SCFAs are also ligands for the two G protein-coupled receptors – GPR41 and GPR43; however, they exhibit a different affinity for these receptors. GPR41 has a highest affinity toward propionic acid, followed by butyric and acetic acids, while the GPR43 receptor reacts similarly with each of these three acids (Arora et al. 2011). Binding of SCFAs, especially the propionic acid to GPR41 receptors, results in increased expression of leptin. Similarly, the binding of acetic acid to GPR43 receptors results in the increased secretion of leptin in the fatty tissue of the mice’s mesentery and sodium propionate increases leptin secretion by 80% (Backhed et al. 2004; Arora et al. 2011; Nie et al. 2018).

The clarification of the mechanisms by which short-chain fatty acids (SCFAs) reduce body weight could help in the development of an strategy to effectively control the body weight. The body weight gain induced by a high-fat diet might be significantly inhibited by supplementation of diet with acetate, propionate, butyrate or their mixture. Significant changes in the expression of GPR43 and GPR41, characterized by increase of the adipose tissue mass and reduction in the colon, occurred due to the supplementation of SCFAs. Additionally, short-chain fatty acids influenced the change in microorganisms proportion in faeces by decreasing the abundance of Firmicutes and increasing the abundance of Bacteroidetes (Lu et al. 2016).

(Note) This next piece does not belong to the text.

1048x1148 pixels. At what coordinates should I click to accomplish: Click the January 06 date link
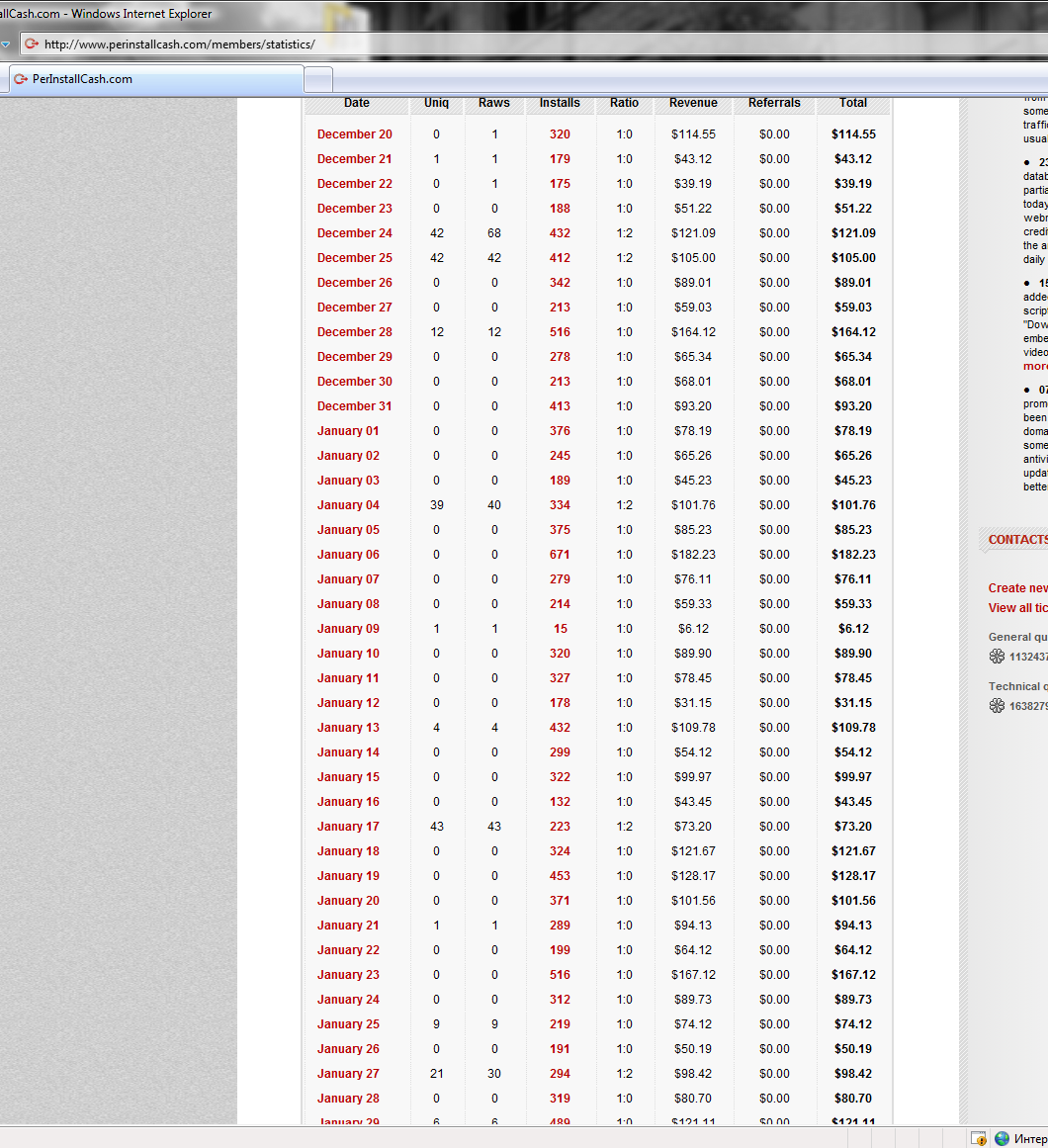click(348, 555)
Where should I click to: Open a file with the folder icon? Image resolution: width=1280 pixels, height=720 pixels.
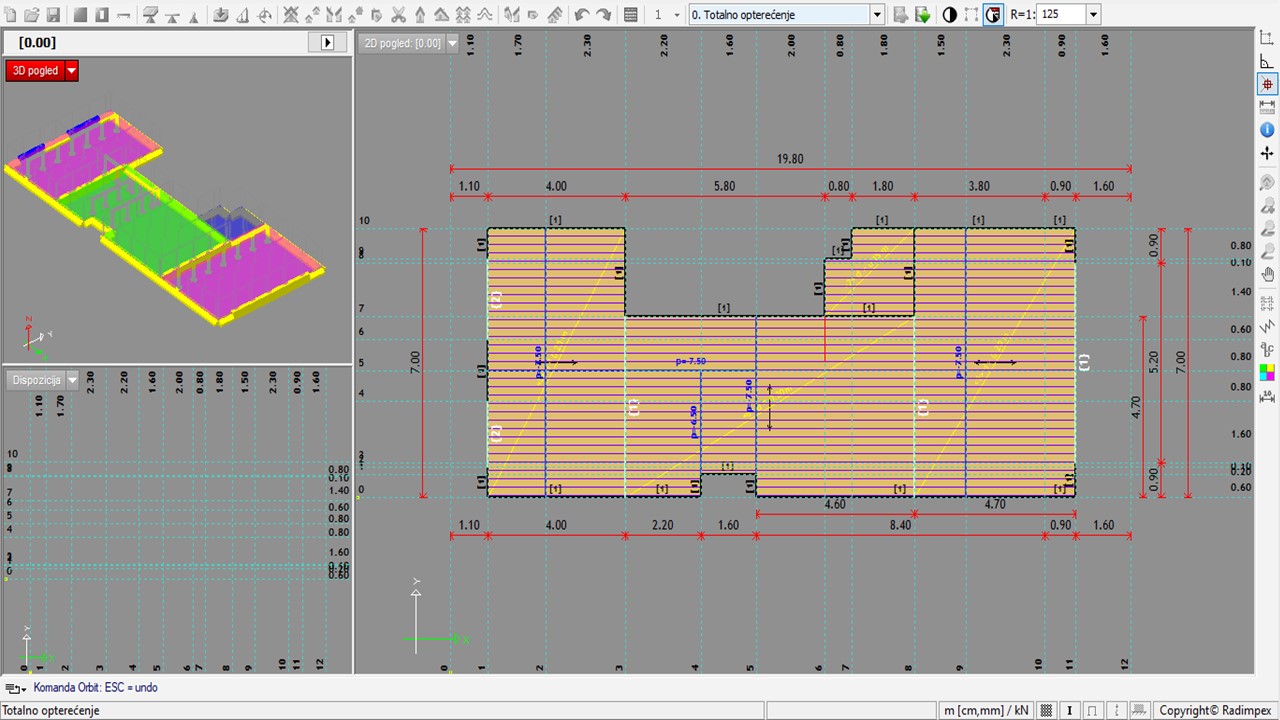(32, 15)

In the present study, we found that the concentration of propionic acid was lower in the stool of overweight and obese children than in the stool of normal weight children. The interpretation of this finding is difficult. The lower concentrations of propionic acid may be due its increased binding to G protein-coupled receptors as a ligand, and thus promoting inhibition of lipolysis and enhanced accumulation of lipids. On the other hand, lower concentrations of propionic acid may be associated with lower leptin secretion. Unfortunately, we did not measure leptin and other adipokines. The other interpretation of lower concentration of this SCFA in obese children is as a counterregulatory mechanism for increased caloric intake (Arora et al. 2011).

Our study has several limitations. First, we used conventional bacteriological methods and we do not assess bacterial metagenome. Second, our study group was small and we did not correlate our findings with metabolic abnormalities such as insulin resistance, dyslipidemia and immune activation. However, there are also few potential perspectives. It is interesting whether the interventions such as dietary modifications and/or increased physical activity may affect intestinal microbiome. Furthermore, it is important to analyze relation between intestinal microbiota and metabolic abnormalities typical for obesity and metabolic syndrome.

Concluding, we found that intestinal microbiome of overweight and obese children was significantly different in comparison with lean children. It was accompanied by significant change in SCFAs and BCFAs content in stools of overweight and obese children. This research has been carried out on a selected population of Polish children using conventional microbiological methods. The recent scientific reports indicate that the role of intestinal microbiota in the pathogenesis of obesity is ambiguous and therefore it is justified to repeat the study on metabolome and metagenome of faecal samples from Polish children.